In this context, a long-standing issue that may be covered is the lack of predictable and sustainable funding for regional peace operations. Connected to this are questions around whether Council authorisation or endorsement of regional action should be accompanied by financial support and what degree of oversight, both operationally and strategically, should the Council maintain for regional missions that receive UN financial support.

In the session on Syria, the Secretary-General is expected to focus on how the Council can come together, in spite of its clear differences on this issue. This will be a rare opportunity for the Secretary-General to provide Council members with a frank assessment of how he sees the way forward on possibly the most divisive issue the Council has faced since the end of the Cold War. The Secretary-General has indicated that he is willing to support efforts to establish a new mechanism to attribute responsibility for the use of chemical weapons in Syria. A Swedish draft resolution that asks the Secretary-General to submit a proposal on a new mechanism, as well as to dispatch a high-level disarmament mission to Syria to address “all outstanding issues on the use of chemical weapons once and for all on its territory”, is still on the table. A wide-ranging discussion of possible options to break the current impasse in the Council could cover the possibility of the Secretary-General, on his own, appointing a team of investigators to identify those responsible for the use of chemical weapons in Syria. While there is little likelihood that this discussion would change firmly entrenched positions on Syria, the informal setting may allow the discussion to go beyond the recent charged public rhetoric.

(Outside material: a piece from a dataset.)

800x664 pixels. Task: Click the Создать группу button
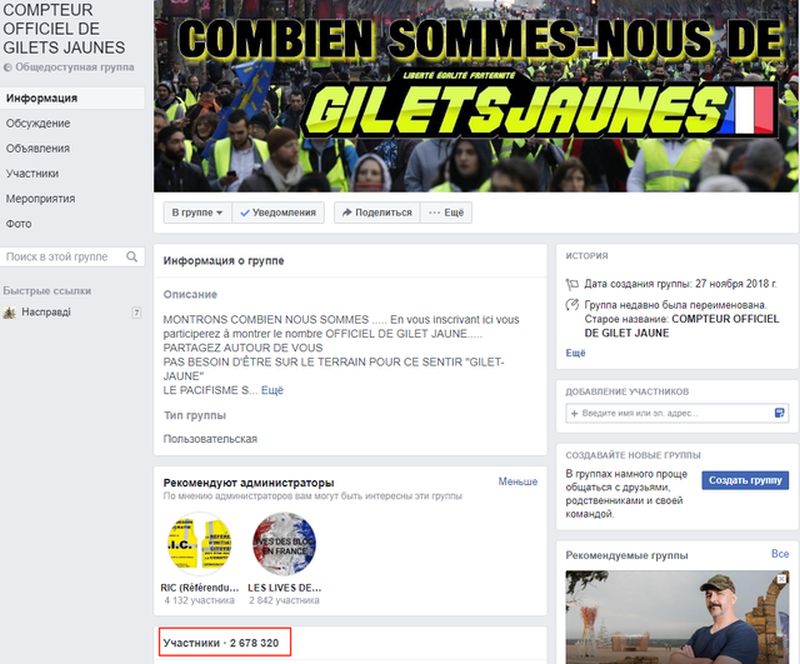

While many of the topics that are expected to be covered over the two days are not new, the distance from New York and the closed, informal nature of the retreat may allow ambassadors to put aside prepared statements and engage in a more open and frank discussion. By holding the retreat at the private estate of Hammarskjöld, the hosts Peru and Sweden hope that members will be inspired to find a way to move forward on some of the more intractable issues in the Council.